Comme si chaque film se construisait à partir du précédent, l’envie de continuer à réfléchir autour du monde du travail, de ce que cela implique dans nos vies quotidiennes, de la façon dont cela nous définit socialement amène alors Laurent Cantet à L’emploi du temps (scénario de Robin Campillo, autre fidèle de « la bande »).
« Dans les débats qui suivaient les projections de Ressources humaines, je me rendais compte que la valeur travail était placée extrêmement haut dans l’échelle des personnes qui intervenaient.

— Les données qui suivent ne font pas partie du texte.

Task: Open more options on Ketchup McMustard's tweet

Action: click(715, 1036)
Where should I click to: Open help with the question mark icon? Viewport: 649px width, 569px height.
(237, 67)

J’ai alors voulu remettre en question cette valeur-là, avec l’envie de dire que l’on peut se définir autrement qu’à travers sa profession. »
Ce film, le seul dans la filmographie de Laurent Cantet qui n’est pas consacré au groupe, est inspiré par l’affaire Romand, cet homme qui avait prétendu pendant des années être un médecin-chercheur alors qu’il passait ses journées sur un parking, qui va le cacher à sa famille avant de tuer celle-ci quand ses mensonges seront découverts.
Le seul qui ne parle pas du groupe… mais bien de comment y échapper, comment s’échapper du collectif ? Le contre-exemple parfait de ce qui peut arriver quand on n’a plus de lien social, plus de vrai rapport à l’autre.
En 2005, avec Vers le Sud le cinéaste se confronte pour la première fois à une terre lointaine (Haïti) et à une actrice renommée (Charlotte Rampling). En adaptant des nouvelles de Dany Laferrière (La chair du maître), il trouve une nouvelle manière d’articuler l’intime et le politique en se penchant sur le tourisme sexuel. De riches blanches américaines viennent s’y « offrir » de jeunes amants noirs pour assouvir leurs besoins et frustrations, étant chez elles considérées comme « périmées ». Selon les propres termes de Laurent Cantet, le film met en regard la misère sociale des uns et la misère sexuelle des autres.
Et puis vint… mai 2008…
« Cela faisait longtemps que je voulais jeter un œil dans la boîte noire, dans ce microcosme que constitue une classe. J’avais commencé à écrire quelques scènes… et au hasard d’une émission de radio, je croise François Bégaudeau venu parler de son livre Entre les murs. Cela semblait comme une évidence, on s’est mis au travail, avec François et Robin Campillo car, plus qu’une adaptation du livre, nous voulions mettre en place un dispositif pour laisser entrer la vie dans ce réel fabriqué. Nous avons organisé un atelier d’improvisation au sein d’un collège. Les adolescents y venaient sur base volontaire. Très vite, on a introduit des caméras, puis des « personnages » à jouer. Progressivement, des profils se sont dessinés. C’était à la fois passionnant et terrifiant de voir qu’avec les impros, on retombait plus ou moins au mot près dans ce que François décrivait dans son livre. »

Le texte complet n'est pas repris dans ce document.